Elderberries for Paint, Colds and Fertile Ground
When preparing the elderberries to make Sambucus syrup for colds, I reverted to childhood using the berry mash for paint and beads. Gratefully I was invited to show in “Fertile Ground”, a Berea Arts Council exhibit to celebrate women’s roles at the forefront of community local food culture. Otherwise, I was wondering where I would display something so different from my usual style.
This is how it began. At first I was just smearing it around, I had no preconceived notions. When I noticed how many seeds were sticking, I began to make the round shapes, and liked the idea of it looking like the berries.
Aren’t these branches beautiful? Their color makes them stand out on the bush. I’ve waited three years to get to the point of making the syrup.
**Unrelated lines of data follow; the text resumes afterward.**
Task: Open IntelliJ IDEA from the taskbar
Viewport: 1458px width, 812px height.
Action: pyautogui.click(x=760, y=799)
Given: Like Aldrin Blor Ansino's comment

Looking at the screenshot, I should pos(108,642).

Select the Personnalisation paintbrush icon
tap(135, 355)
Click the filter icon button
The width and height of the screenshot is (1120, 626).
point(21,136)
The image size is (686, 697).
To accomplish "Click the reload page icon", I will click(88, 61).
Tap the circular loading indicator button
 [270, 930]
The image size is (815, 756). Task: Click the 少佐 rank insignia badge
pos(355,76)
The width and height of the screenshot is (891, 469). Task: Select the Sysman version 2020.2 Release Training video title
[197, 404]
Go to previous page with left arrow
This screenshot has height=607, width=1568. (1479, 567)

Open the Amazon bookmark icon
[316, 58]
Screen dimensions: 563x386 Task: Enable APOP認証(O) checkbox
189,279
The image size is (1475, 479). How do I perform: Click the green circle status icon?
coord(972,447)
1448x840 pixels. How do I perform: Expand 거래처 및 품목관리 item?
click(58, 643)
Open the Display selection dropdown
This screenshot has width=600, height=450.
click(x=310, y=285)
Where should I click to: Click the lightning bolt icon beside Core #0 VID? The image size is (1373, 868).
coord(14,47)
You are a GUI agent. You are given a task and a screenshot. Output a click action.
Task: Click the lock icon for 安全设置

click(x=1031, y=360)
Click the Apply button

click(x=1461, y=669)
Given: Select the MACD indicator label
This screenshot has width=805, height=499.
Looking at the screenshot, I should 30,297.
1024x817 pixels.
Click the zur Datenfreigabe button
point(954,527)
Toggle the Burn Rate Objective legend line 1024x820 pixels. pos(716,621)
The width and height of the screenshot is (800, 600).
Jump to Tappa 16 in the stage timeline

Meanwhile I’ve used the blossoms as botanicals in collages. I wrote about how much work goes into preparing the blossoms, in “to do or not to do”.
Even the straining cloth is beautiful, and this is being worked into another artwork – more on that later. It happened be the last diaper I had saved from the 70’s, so useful for cleaning projects. It might sound weird to use a (clean) diaper, I know, but emotionally, it was like an initiation into Elderhood. It brought deeper meaning to my child’s play.
I added clove oil and flour to the mash and rolled these one inch balls, rotating them every few hours for even drying, then made the hole to dry slowly from within. No cracks, please!
Finally, the desired end product, about a quart all together. I cannot report on it’s effectiveness, because we’ve been well. It might be a good idea to have some now as we transition into autumn, to build our immunity.
Meanwhile back in the studio I scraped seeds off, drew a lot, collaged elderberry leaves, tiny watercolors and paint chips.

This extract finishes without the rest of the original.